A fomentare gli animi ci sono anche i sondaggi come quello citato oggi dal Fatto Quotidiano, che vede il partito di Conte accreditato della percentuale-monstre del 15%. Ottenuta “rubando” voti proprio al M5s (che rischia di scendere al di sotto del 10) e al Partito Democratico (che arriverebbe al 14%). E questo perché Conte gode di un indice di fiducia altissimo: è al 44%, secondo solo a Mattarella e Draghi. Ma c’è anche chi contesta questo scenario idilliaco: «Una divisione farebbe male a entrambi, perché rischierebbero solo di spartirsi l’attuale 16,5% dei 5 Stelle, con un 8% a testa. L’ex premier gode ancora della fiducia di molti italiani (53%), ma da qui a fare un nuovo partito ce ne corre. Meglio fare la pace e andare avanti insieme», sostiene Nicola Piepoli.
I 13 milioni di euro
Ma sempre il Corriere aggiunge che c’è un altro problema sul tavolo. Ovvero quello dei 12,6 milioni di euro di rimborsi ai gruppi parlamentari che oggi costituiscono la maggiore fonte di sostentamento dell’attività politica dei grillini e che, visto che vengono percepiti in base al numero degli eletti, andrebbero divisi tra chi sta con Conte e chi sta con Grillo. E che oggi servono anche per pagare i 130 dipendenti che consentono il funzionamento della macchina legislativa del MoVimento. In caso di scissione molti di loro rischiano di essere licenziati. Oppure di finire divisi tra i due partiti.

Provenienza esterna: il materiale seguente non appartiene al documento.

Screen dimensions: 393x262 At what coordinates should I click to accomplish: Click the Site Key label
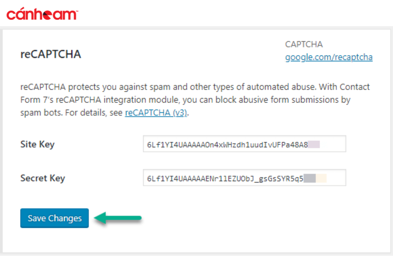[x=37, y=144]
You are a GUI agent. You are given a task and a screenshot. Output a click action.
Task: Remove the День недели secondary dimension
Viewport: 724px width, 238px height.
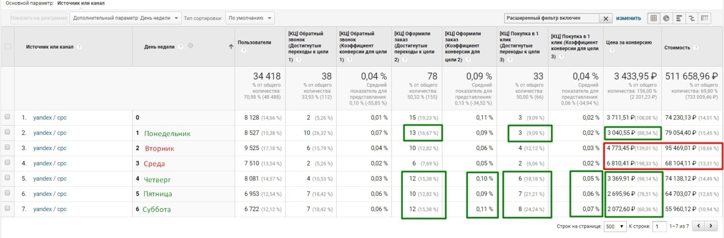190,46
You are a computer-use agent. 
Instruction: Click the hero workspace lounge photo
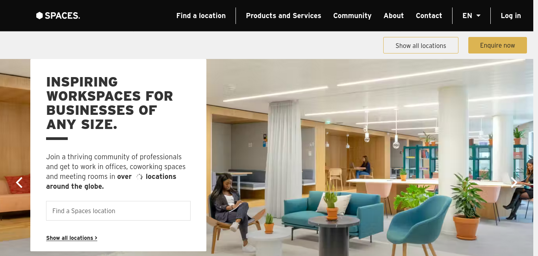pos(369,157)
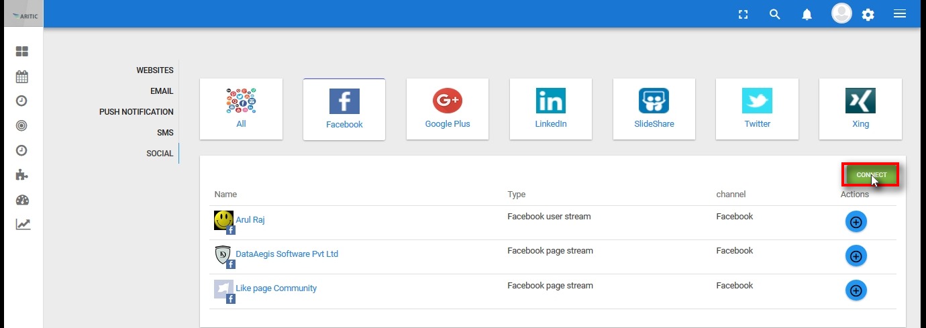This screenshot has width=926, height=328.
Task: Click the Aritic logo
Action: click(x=24, y=15)
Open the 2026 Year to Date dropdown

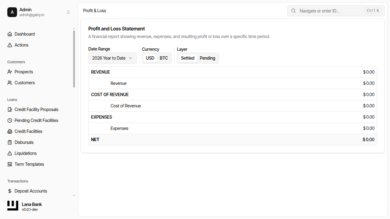pos(112,58)
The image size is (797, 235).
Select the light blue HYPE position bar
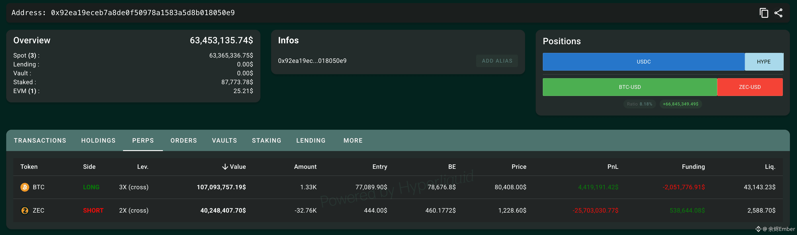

Ma i problemi di soldi non finiscono qui. Perché anche l’ex premier, per porre le basi del suo nuovo partito, ha bisogno di denaro. Che potrebbe arrivare attraverso finanziamenti privati. Ma questo presterebbe il fianco alle critiche di chi – i grillini fedeli a Beppe – quei soldi li ha sempre rifiutati in nome della trasparenza. E poi c’è il problema del nuovo gruppo parlamentare in Senato. Per nascere, secondo le regole, ha bisogno di apparentarsi con un simbolo che si è presentato alle elezioni. Secondo alcuni indiscrezioni potrebbe essere il Maie (Movimento Associativo Italiani all’Estero). Ma seguire questa strada vorrebbe dire per Conte fare la stessa cosa che fece a suo tempo Matteo Renzi, che utilizzo quello del Partito Socialista. Conte come Renzi, quindi. Una bella nemesi per l’Avvocato del Popolo.